Worte, die mich noch verfolgen, als ich die Ténéré längst gepackt habe und Cordoba südwärts verlasse. Kurs Mittelmeer, durch endlose Olivenhaine. Spannend wird es erst, als sich die A4050 mit der Sierra del Chaparral anlegt, bizarre weiße Kalkfelsen, tiefe Schluchten und grandiose Blicke aufs Meer. 1200 Höhenmeter und gefühlte 500 Kurven bis zur Costa del Sol - ein einziger Traum! Costa del Sol - der Ruf dieser von Betonbauten jeglicher Hässlichkeit vergewaltigten Küste ist legendär. Trotzdem entdecke ich zwischen Almuñecár und Nerja einen fast unberührten Küstenabschnitt mit alten Wachtürmen und unbesiedelten Buchten. Aber ab Torrox schlägt das Betonimperium gnadenlos zurück: endlose und gesichtslose Orte mit Lidl und Aldi, Urbanisationen, die neun Monate im Winterschlaf liegen, viel zu viel Verkehr, verbaute Aussichten und zerstörte Natur. Bleibt nur die Flucht ins Landesinnere, in die Sierras bei Ronda.

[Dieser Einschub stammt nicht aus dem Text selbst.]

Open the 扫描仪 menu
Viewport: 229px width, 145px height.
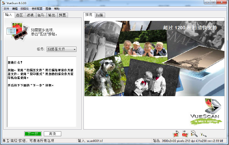(x=25, y=9)
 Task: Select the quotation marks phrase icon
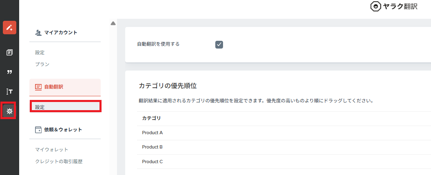[x=10, y=72]
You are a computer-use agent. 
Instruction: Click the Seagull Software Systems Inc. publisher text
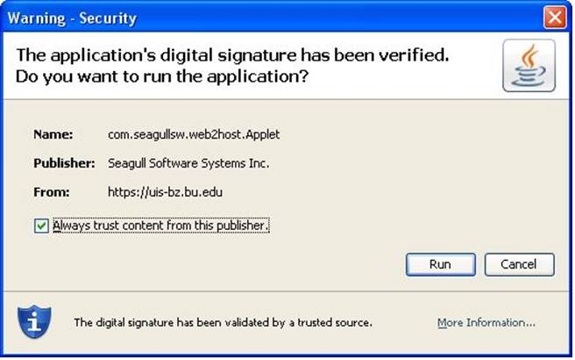188,162
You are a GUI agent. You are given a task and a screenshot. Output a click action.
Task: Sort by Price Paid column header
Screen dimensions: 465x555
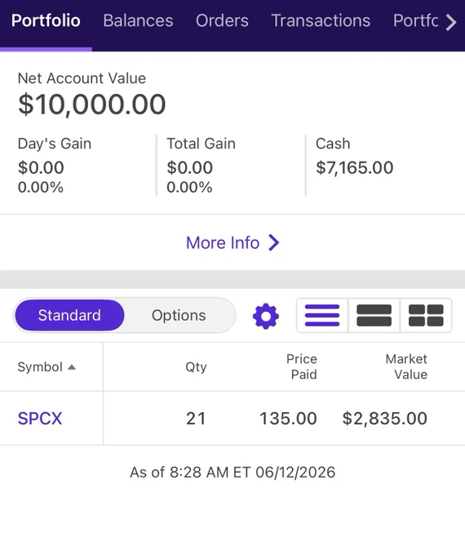302,366
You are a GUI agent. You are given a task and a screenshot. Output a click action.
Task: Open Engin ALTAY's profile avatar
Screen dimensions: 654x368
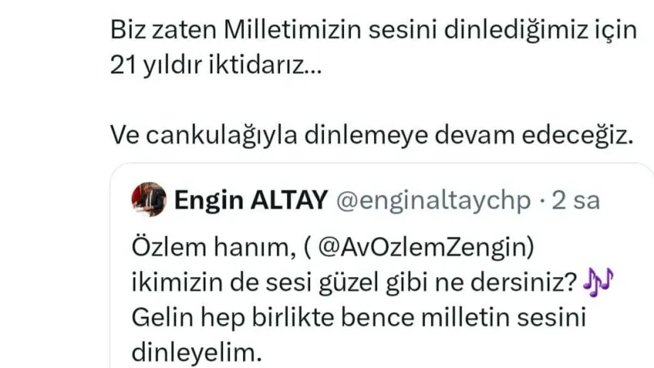click(149, 199)
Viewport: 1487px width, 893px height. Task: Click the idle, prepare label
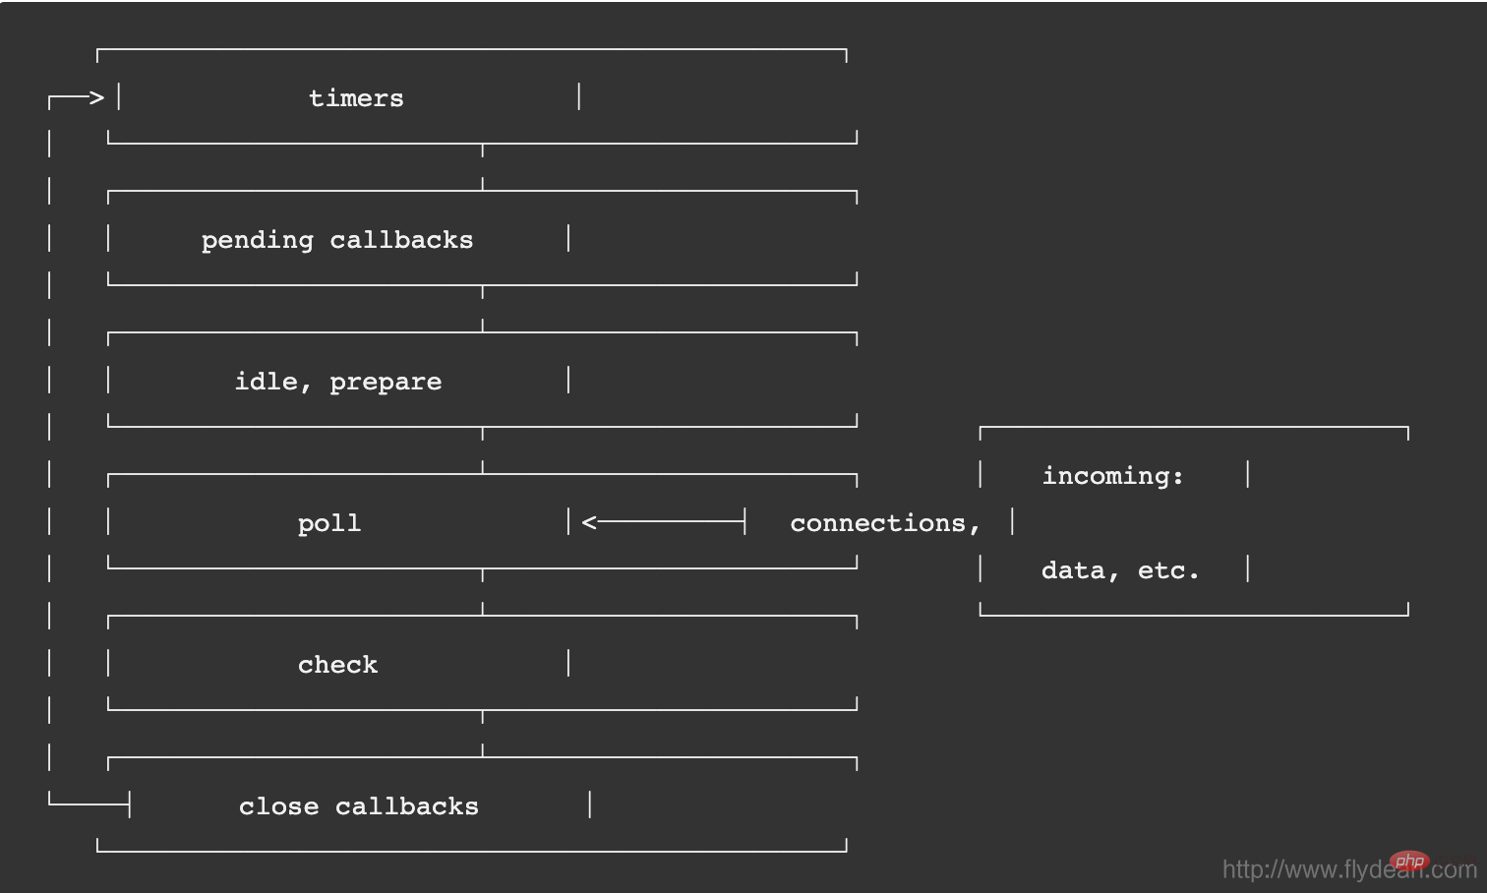point(338,382)
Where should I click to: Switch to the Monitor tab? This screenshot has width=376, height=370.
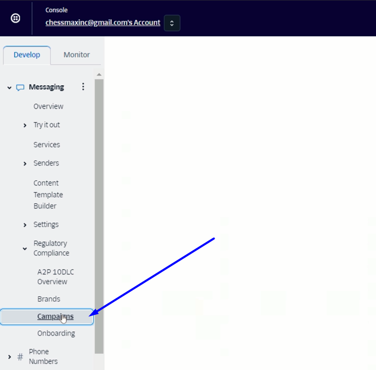(x=76, y=55)
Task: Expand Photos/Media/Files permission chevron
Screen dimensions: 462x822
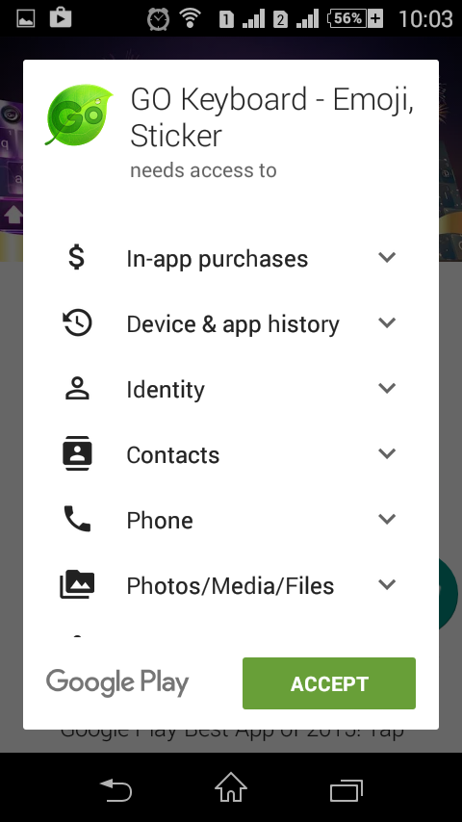Action: (x=387, y=584)
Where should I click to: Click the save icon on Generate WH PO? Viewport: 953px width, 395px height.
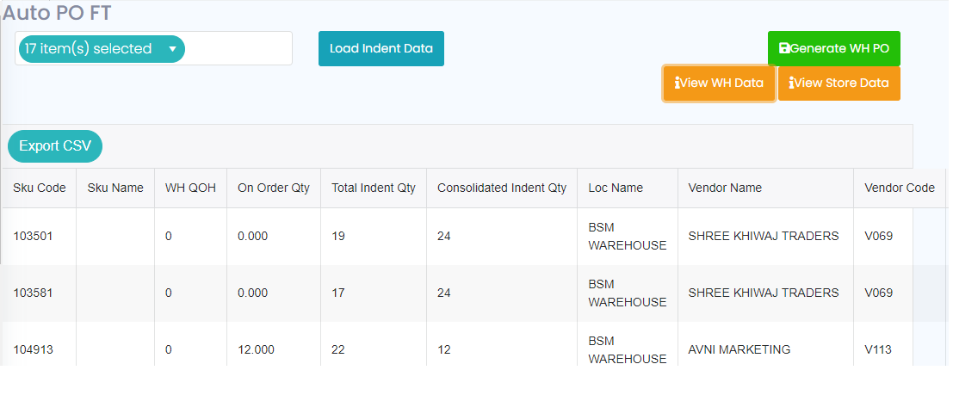[x=784, y=49]
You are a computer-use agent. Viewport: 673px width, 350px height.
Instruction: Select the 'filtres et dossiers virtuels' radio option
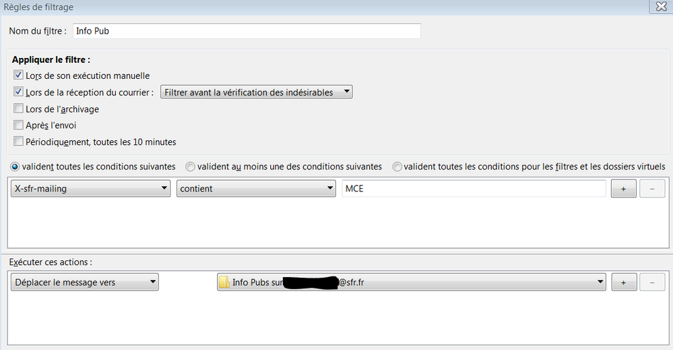[x=397, y=167]
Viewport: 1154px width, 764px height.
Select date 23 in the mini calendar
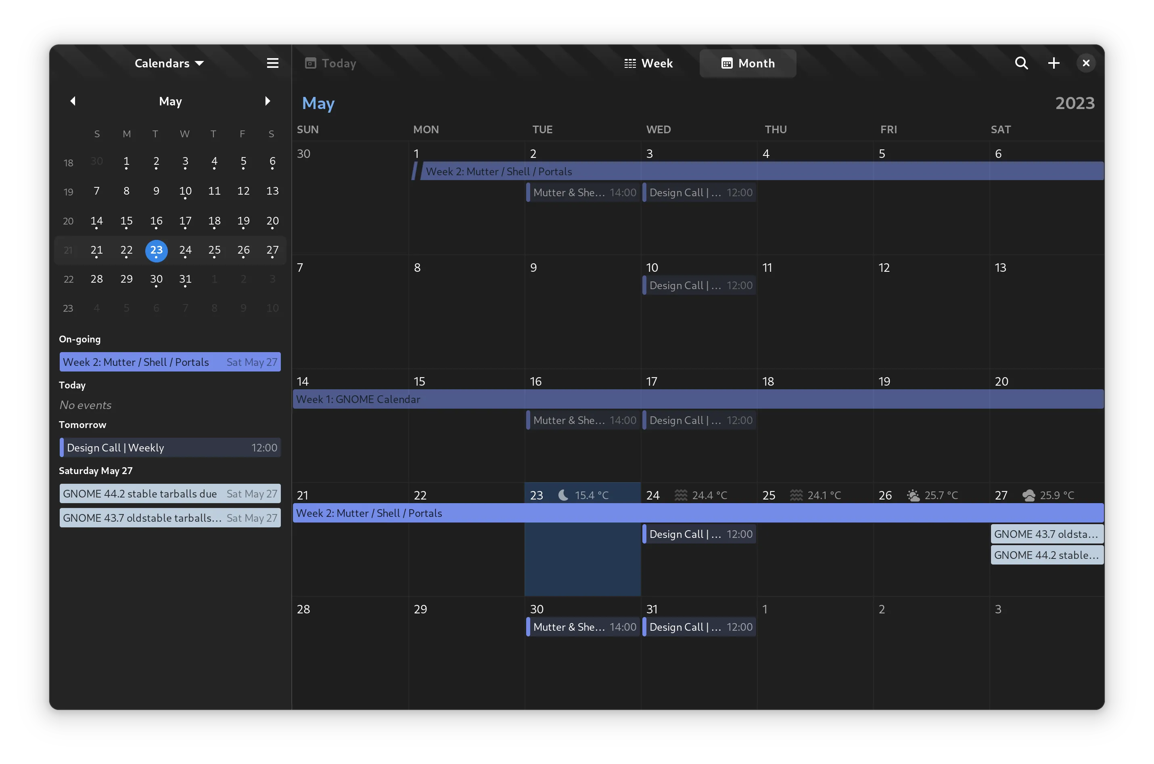tap(156, 250)
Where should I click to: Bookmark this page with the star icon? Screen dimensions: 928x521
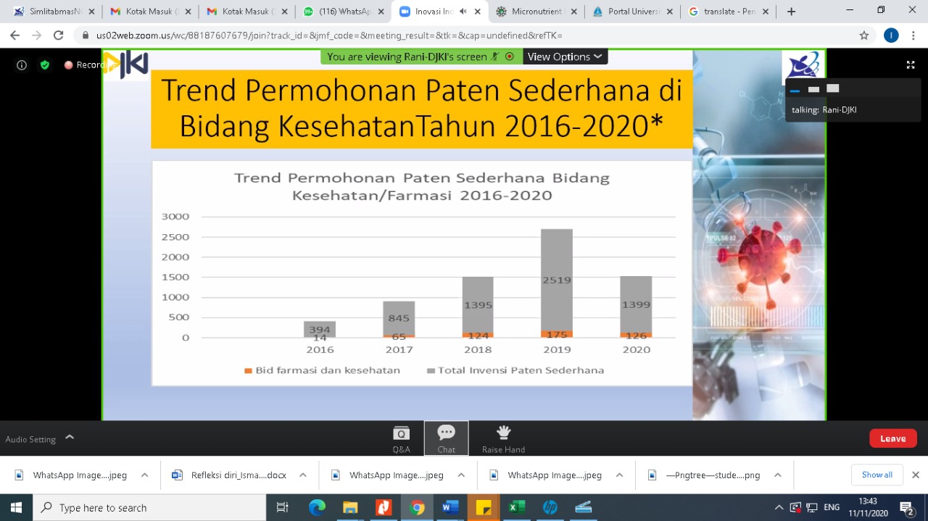(x=863, y=36)
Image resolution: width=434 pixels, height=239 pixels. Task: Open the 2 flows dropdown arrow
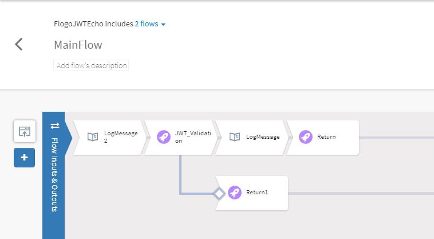pyautogui.click(x=163, y=25)
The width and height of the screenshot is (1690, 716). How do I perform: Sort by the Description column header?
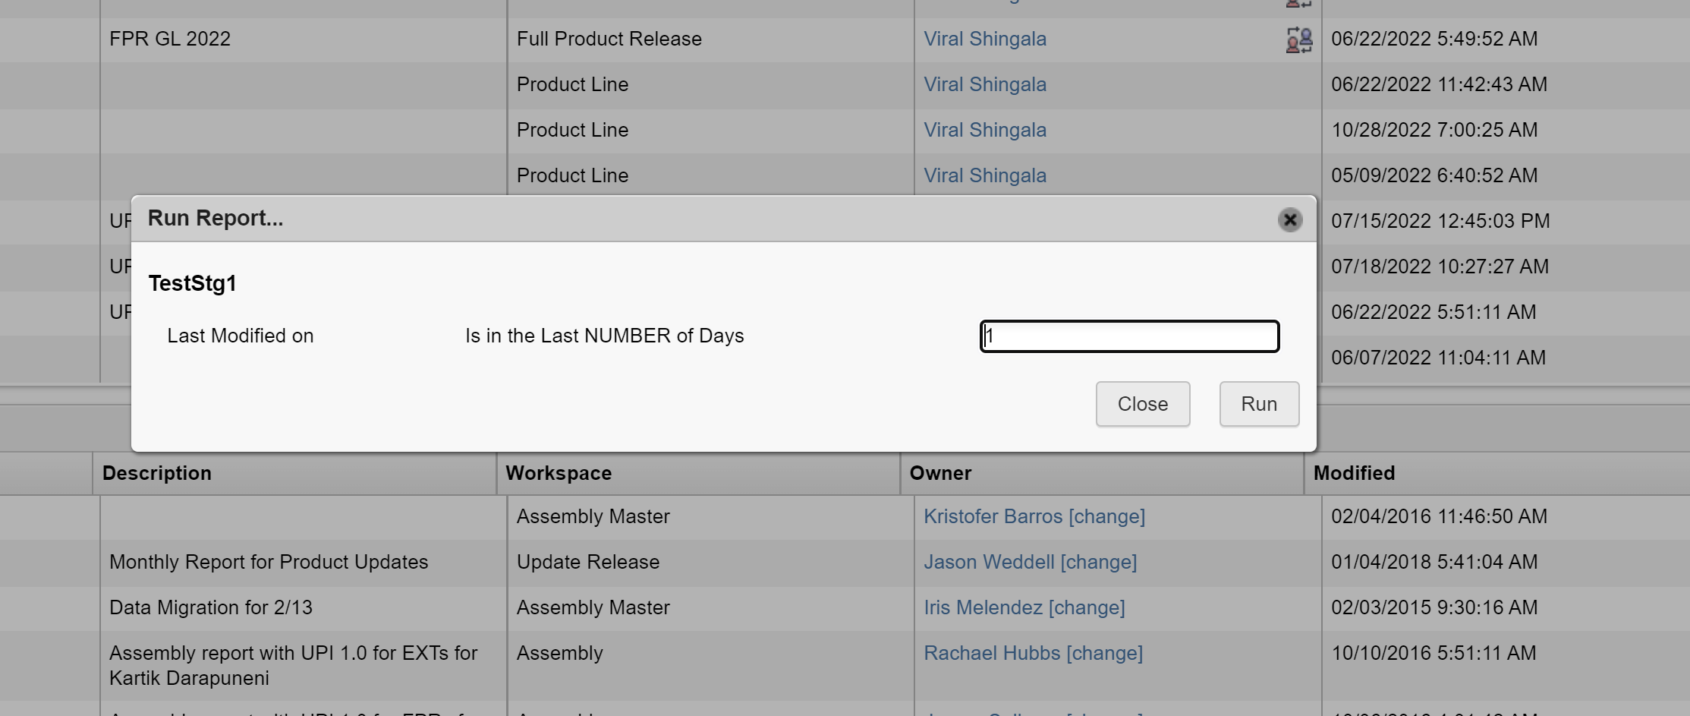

Kaum zehn Kilometer jenseits der Küste tauche ich wieder ein ins andere Andalusien, folge perfekten Motorradstrecken, die sich durch die grünen Berge winden und komme vorbei an den "pueblos blancos", schneeweißen historischen Dörfern, Attraktionen dieser Region. Eins davon ist Grazalema, der regenreichste Ort Spaniens zu Füßen der gleichnamigen Sierra. 2500 Millimeter Regen pro Jahr hieven Grazalema in die Top Ten von Europas Regenlöchern, neben so berüchtigten wie den schottischen Highlands.

Über den Puerto de las Palomas, den schönsten Pass weit und breit, schwinge ich nach Zahara, einem Bilderbuchdorf am gleichnamigen Stausee. Weiße Häuser kleben am Felsen, auf dem eine maurische Ruine thront. Die Ténéré ist für einige Gassen schon fast zu fett. Mit schleifender Kupplung balanciere ich die Fuhre über steile Pflasterwege hinauf bis zur Plaza. Das Café mit seinen leckeren Tapas kommt wie gerufen.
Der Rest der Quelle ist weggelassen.